- [Input data]
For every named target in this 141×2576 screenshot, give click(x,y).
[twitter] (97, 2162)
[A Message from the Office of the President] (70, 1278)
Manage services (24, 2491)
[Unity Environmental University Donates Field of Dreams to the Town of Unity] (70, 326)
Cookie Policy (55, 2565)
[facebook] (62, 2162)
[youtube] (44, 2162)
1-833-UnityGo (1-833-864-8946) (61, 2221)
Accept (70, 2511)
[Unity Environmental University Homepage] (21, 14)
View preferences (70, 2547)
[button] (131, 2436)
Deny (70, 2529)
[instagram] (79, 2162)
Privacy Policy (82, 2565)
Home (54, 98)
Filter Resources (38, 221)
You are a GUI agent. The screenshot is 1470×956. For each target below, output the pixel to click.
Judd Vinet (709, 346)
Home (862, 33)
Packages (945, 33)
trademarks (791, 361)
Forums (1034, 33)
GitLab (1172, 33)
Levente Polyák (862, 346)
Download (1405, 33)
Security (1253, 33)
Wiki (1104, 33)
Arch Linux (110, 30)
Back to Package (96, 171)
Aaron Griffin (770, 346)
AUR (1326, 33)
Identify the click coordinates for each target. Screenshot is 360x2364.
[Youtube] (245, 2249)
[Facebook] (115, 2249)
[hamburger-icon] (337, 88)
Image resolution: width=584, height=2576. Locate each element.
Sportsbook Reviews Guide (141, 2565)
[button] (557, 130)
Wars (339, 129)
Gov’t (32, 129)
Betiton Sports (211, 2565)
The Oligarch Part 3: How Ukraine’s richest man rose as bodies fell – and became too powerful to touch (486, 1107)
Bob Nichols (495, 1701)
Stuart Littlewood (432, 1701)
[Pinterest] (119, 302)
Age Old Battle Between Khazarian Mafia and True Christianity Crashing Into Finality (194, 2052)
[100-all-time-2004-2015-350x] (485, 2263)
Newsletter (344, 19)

- [Exercise requirements]
Print each of the lines above again, unchanged.

- [Response]
For every named target in this 141×2576 screenshot, give click(x,y).
[twitter] (97, 2162)
[A Message from the Office of the President] (70, 1278)
Manage services (24, 2491)
[Unity Environmental University Donates Field of Dreams to the Town of Unity] (70, 326)
Cookie Policy (55, 2565)
[facebook] (62, 2162)
[youtube] (44, 2162)
1-833-UnityGo (1-833-864-8946) (61, 2221)
Accept (70, 2511)
[Unity Environmental University Homepage] (21, 14)
View preferences (70, 2547)
[button] (131, 2436)
Deny (70, 2529)
[instagram] (79, 2162)
Privacy Policy (82, 2565)
Home (54, 98)
Filter Resources (38, 221)
You are a GUI agent. The screenshot is 1470×956. For each target below, output the pixel to click.
Judd Vinet (709, 346)
Home (862, 33)
Packages (945, 33)
trademarks (791, 361)
Forums (1034, 33)
GitLab (1172, 33)
Levente Polyák (862, 346)
Download (1405, 33)
Security (1253, 33)
Wiki (1104, 33)
Arch Linux (110, 30)
Back to Package (96, 171)
Aaron Griffin (770, 346)
AUR (1326, 33)
Identify the click coordinates for each target. Screenshot is 360x2364.
[Youtube] (245, 2249)
[Facebook] (115, 2249)
[hamburger-icon] (337, 88)
Image resolution: width=584, height=2576. Locate each element.
Sportsbook Reviews Guide (141, 2565)
[button] (557, 130)
Wars (339, 129)
Gov’t (32, 129)
Betiton Sports (211, 2565)
The Oligarch Part 3: How Ukraine’s richest man rose as bodies fell – and became too powerful to touch (486, 1107)
Bob Nichols (495, 1701)
Stuart Littlewood (432, 1701)
[Pinterest] (119, 302)
Age Old Battle Between Khazarian Mafia and True Christianity Crashing Into Finality (194, 2052)
[100-all-time-2004-2015-350x] (485, 2263)
Newsletter (344, 19)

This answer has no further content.